## Dataset rows

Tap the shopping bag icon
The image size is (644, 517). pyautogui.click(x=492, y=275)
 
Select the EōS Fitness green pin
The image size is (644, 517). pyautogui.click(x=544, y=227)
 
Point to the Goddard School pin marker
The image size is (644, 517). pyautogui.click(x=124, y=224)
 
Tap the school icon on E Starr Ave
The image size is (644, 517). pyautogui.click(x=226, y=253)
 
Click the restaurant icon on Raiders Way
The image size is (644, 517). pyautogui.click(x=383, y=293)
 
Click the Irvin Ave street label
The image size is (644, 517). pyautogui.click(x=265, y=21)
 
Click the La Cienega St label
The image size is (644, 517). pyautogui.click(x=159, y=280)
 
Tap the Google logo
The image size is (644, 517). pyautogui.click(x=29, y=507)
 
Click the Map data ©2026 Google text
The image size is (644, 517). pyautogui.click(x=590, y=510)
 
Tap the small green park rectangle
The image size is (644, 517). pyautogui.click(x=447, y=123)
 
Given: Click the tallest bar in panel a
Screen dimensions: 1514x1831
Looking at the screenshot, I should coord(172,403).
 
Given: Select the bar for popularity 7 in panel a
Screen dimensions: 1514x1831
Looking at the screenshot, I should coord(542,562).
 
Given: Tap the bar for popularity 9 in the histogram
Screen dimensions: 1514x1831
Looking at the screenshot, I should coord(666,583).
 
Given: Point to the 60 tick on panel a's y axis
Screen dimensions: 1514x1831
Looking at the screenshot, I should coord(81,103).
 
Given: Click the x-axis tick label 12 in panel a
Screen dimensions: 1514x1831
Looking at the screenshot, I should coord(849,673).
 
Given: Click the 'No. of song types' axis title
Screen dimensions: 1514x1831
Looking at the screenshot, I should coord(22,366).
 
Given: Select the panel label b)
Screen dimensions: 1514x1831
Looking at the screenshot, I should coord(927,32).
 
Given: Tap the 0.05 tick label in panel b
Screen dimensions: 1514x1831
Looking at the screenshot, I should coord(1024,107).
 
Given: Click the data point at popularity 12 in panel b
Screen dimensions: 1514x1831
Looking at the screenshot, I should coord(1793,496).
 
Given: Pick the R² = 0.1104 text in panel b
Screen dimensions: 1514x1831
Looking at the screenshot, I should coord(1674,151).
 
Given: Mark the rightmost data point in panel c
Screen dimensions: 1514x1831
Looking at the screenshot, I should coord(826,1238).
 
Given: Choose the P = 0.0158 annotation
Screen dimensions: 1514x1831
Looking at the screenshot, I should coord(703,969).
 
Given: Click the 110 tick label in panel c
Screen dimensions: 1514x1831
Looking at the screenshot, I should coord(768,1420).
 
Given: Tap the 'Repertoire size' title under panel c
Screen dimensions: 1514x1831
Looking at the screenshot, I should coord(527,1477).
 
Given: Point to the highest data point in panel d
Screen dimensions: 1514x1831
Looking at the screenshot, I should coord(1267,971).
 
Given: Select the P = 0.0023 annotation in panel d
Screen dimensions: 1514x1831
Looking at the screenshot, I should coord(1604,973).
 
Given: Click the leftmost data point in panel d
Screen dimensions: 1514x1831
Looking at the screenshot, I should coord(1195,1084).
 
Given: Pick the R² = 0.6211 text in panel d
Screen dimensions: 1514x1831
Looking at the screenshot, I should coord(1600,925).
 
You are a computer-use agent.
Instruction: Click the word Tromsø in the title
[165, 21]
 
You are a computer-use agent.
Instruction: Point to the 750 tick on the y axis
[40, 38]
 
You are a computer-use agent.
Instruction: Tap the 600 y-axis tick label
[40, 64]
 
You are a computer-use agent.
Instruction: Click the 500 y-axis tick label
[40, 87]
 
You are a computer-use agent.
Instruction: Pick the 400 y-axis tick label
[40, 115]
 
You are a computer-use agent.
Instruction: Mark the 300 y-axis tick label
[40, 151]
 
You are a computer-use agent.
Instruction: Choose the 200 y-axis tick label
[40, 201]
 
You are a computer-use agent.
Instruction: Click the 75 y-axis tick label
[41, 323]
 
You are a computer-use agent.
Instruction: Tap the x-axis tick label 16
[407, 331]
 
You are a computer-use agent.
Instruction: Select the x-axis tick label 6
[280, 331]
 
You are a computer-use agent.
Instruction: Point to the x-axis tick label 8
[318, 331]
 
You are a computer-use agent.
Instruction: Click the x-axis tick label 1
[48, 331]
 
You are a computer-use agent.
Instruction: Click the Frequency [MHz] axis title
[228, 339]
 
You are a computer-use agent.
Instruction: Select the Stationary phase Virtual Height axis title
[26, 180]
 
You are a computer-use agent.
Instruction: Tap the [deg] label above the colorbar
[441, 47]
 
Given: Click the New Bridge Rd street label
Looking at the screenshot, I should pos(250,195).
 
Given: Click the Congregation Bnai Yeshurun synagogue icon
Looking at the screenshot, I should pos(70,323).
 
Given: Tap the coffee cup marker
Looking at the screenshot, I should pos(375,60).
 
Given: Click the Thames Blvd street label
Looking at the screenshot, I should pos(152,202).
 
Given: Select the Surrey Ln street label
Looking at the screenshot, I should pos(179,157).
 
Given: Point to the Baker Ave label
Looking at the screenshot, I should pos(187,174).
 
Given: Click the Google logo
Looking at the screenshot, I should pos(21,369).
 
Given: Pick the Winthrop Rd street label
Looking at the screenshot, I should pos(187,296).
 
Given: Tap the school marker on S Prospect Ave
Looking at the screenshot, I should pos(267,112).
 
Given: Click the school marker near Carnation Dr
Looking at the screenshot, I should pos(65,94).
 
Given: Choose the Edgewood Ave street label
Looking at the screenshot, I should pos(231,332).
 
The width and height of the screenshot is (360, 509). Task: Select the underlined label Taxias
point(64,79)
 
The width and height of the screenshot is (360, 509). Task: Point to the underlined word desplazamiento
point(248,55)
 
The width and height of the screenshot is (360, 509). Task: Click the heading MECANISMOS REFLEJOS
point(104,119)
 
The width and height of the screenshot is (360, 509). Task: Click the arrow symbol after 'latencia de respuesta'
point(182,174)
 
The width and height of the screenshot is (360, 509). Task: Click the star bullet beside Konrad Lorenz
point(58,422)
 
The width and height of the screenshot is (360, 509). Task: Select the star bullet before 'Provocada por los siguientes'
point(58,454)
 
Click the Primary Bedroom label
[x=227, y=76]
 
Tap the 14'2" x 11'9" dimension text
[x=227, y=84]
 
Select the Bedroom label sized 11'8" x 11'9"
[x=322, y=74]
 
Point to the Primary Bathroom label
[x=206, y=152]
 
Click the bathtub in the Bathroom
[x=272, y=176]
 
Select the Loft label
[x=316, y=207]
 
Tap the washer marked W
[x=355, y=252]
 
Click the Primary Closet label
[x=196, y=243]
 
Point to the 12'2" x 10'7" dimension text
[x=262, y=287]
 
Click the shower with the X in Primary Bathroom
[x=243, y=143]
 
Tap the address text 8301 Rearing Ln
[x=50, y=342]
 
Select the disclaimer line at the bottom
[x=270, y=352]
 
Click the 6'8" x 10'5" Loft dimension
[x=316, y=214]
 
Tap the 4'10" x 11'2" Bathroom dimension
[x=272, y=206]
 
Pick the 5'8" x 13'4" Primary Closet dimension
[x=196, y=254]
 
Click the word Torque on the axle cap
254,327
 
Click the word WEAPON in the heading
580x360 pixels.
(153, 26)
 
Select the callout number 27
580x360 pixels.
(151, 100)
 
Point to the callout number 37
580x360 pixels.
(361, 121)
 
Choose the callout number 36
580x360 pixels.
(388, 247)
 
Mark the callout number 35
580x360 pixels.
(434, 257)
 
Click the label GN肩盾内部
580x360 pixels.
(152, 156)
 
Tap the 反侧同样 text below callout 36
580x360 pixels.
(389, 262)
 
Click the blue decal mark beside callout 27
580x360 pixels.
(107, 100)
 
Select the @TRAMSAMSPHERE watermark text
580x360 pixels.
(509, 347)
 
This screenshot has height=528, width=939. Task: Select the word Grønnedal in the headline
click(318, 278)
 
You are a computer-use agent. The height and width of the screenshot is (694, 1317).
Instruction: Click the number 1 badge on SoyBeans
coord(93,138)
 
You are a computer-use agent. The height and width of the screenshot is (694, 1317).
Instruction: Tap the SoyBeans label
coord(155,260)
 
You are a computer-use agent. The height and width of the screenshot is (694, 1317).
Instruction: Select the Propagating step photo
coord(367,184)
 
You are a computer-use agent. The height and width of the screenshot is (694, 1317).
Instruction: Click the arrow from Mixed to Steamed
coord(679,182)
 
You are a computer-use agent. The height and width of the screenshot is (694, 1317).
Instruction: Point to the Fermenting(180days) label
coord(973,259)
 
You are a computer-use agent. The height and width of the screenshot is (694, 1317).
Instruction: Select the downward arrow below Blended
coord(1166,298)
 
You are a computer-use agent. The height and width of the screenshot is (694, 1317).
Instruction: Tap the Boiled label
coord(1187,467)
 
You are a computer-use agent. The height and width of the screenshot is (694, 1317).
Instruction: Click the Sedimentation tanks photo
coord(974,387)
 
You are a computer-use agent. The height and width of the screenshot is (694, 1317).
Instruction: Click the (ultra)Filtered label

## Goal
Which lines in the items above contain the word "number"? Pull out each of them as it appears.

## Response to this task
Select the callout number 27
Point to the callout number 37
Choose the callout number 36
Mark the callout number 35
Instruction: Click the number 1 badge on SoyBeans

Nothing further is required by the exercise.